* Begin *

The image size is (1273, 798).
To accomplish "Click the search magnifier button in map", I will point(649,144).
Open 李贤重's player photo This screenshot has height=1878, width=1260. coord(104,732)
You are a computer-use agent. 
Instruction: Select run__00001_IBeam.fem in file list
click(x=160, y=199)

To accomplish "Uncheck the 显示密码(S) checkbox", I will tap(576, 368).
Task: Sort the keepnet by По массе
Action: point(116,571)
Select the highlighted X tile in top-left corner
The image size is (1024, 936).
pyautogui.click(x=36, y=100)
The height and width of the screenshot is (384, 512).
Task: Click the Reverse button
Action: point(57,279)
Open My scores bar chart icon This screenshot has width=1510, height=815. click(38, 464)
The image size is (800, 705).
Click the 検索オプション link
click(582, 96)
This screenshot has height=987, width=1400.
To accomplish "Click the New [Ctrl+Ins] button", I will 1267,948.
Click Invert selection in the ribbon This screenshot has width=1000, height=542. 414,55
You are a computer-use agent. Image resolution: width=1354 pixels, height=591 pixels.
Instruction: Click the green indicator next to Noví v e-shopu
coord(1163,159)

* End *

WRITTEN INSTRUCTION: Please rewrite the items from the line holding "You are a computer-use agent. Image" through the end of the items, inclusive, renaming "indicator" to "marker" and leaving everything else unchanged.

RESULT OF THE TASK:
You are a computer-use agent. Image resolution: width=1354 pixels, height=591 pixels.
Instruction: Click the green marker next to Noví v e-shopu
coord(1163,159)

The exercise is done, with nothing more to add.